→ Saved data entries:
--- Start ---
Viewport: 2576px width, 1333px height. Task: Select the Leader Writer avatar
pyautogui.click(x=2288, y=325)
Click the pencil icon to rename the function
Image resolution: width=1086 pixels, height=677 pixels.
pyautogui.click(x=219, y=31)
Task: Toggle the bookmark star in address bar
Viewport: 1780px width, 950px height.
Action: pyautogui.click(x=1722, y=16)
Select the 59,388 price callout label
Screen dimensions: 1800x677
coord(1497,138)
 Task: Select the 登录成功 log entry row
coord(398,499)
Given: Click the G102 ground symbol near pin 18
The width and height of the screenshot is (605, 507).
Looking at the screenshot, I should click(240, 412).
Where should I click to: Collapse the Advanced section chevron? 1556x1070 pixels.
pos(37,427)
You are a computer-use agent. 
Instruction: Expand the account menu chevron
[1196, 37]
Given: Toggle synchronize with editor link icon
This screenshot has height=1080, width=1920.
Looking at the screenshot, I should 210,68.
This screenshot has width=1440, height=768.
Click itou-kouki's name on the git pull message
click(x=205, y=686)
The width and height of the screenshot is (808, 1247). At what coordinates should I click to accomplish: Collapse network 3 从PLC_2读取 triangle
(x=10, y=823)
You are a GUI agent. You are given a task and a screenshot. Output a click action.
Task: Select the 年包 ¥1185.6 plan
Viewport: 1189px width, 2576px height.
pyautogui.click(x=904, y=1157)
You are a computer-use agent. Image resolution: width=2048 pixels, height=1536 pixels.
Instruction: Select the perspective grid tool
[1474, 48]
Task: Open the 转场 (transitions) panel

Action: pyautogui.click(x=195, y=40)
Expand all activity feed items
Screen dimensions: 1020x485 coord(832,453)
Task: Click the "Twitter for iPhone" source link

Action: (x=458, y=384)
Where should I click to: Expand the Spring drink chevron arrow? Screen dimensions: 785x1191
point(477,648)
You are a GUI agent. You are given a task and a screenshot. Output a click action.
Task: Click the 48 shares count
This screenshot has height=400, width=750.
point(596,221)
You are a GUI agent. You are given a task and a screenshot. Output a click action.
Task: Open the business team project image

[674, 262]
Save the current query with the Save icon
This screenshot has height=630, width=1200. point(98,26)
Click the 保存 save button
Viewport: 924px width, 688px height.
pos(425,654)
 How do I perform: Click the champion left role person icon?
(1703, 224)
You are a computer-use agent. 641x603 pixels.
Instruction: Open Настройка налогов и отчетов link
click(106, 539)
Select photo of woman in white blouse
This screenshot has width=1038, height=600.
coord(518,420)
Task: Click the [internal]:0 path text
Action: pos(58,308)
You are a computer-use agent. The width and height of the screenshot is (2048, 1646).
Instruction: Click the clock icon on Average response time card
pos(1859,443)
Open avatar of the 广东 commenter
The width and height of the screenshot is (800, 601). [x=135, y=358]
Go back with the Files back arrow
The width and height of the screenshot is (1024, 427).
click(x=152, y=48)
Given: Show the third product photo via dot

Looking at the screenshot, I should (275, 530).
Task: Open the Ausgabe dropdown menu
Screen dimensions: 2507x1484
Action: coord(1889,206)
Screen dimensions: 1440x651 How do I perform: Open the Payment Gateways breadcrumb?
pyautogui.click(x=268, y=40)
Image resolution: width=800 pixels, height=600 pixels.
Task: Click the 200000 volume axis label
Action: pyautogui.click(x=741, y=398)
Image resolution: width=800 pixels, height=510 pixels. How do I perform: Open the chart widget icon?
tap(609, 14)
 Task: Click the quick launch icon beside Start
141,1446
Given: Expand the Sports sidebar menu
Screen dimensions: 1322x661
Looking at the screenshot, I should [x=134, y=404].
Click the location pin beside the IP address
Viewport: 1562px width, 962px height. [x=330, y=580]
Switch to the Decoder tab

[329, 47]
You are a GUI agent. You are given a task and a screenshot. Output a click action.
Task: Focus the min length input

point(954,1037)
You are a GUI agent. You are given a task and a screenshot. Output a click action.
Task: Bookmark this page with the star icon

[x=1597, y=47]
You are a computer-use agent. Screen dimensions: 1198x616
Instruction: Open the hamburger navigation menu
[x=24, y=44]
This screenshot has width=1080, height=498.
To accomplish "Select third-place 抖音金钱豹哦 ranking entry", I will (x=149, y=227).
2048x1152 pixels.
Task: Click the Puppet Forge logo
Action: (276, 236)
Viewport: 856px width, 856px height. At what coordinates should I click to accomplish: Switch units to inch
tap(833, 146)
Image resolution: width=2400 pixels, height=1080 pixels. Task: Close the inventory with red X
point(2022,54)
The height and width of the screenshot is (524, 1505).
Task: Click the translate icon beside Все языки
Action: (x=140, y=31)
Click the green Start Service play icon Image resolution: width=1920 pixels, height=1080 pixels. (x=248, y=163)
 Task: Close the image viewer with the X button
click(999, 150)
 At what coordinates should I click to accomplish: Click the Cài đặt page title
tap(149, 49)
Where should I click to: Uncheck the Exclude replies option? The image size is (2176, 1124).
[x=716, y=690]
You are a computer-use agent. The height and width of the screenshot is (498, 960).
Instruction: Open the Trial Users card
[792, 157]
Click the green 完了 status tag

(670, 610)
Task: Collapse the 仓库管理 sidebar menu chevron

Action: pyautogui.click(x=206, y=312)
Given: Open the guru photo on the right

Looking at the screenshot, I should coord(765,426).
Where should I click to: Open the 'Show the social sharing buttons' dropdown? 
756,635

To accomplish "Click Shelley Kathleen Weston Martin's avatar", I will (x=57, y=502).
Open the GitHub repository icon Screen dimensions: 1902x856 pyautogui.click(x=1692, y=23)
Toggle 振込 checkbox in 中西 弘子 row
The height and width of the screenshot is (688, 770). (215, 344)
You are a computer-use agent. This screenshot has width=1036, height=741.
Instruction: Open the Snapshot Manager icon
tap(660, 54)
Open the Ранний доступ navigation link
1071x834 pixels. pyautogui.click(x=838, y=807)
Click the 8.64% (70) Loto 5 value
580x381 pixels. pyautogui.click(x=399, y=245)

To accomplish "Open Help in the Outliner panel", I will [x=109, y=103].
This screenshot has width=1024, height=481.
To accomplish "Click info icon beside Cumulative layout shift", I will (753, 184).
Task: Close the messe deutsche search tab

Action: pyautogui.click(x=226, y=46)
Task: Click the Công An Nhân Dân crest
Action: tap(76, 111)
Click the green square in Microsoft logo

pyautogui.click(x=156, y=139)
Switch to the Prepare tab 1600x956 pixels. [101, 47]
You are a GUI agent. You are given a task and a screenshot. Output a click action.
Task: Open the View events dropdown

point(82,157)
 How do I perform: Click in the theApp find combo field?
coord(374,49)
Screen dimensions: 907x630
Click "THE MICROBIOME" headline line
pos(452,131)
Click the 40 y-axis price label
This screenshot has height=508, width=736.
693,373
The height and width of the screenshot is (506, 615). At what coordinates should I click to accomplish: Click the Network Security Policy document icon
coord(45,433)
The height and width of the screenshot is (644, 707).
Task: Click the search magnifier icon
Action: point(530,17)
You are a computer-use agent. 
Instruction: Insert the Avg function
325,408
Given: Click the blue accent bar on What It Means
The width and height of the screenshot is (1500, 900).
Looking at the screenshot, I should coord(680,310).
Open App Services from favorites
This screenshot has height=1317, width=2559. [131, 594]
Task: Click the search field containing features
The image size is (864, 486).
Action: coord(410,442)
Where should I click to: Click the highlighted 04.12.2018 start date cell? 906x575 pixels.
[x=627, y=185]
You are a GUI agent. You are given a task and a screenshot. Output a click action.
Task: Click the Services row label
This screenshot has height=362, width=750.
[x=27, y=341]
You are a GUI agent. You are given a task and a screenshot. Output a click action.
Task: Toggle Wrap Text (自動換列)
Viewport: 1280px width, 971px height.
--- End ---
→ DIRECTIONS: Return the lines of the material exactly, from the line containing "Task: Open the Ausgabe dropdown menu" to the line containing "Action: (276, 236)", both included.

→ EXPECTED OUTPUT:
Task: Open the Ausgabe dropdown menu
Screen dimensions: 2507x1484
Action: coord(1889,206)
Screen dimensions: 1440x651 How do I perform: Open the Payment Gateways breadcrumb?
pyautogui.click(x=268, y=40)
Image resolution: width=800 pixels, height=600 pixels.
Task: Click the 200000 volume axis label
Action: pyautogui.click(x=741, y=398)
Image resolution: width=800 pixels, height=510 pixels. How do I perform: Open the chart widget icon?
tap(609, 14)
 Task: Click the quick launch icon beside Start
141,1446
Given: Expand the Sports sidebar menu
Screen dimensions: 1322x661
Looking at the screenshot, I should [x=134, y=404].
Click the location pin beside the IP address
Viewport: 1562px width, 962px height. [x=330, y=580]
Switch to the Decoder tab

[329, 47]
You are a GUI agent. You are given a task and a screenshot. Output a click action.
Task: Focus the min length input

point(954,1037)
You are a GUI agent. You are given a task and a screenshot. Output a click action.
Task: Bookmark this page with the star icon

[x=1597, y=47]
You are a computer-use agent. Screen dimensions: 1198x616
Instruction: Open the hamburger navigation menu
[x=24, y=44]
This screenshot has width=1080, height=498.
To accomplish "Select third-place 抖音金钱豹哦 ranking entry", I will (x=149, y=227).
2048x1152 pixels.
Task: Click the Puppet Forge logo
Action: (276, 236)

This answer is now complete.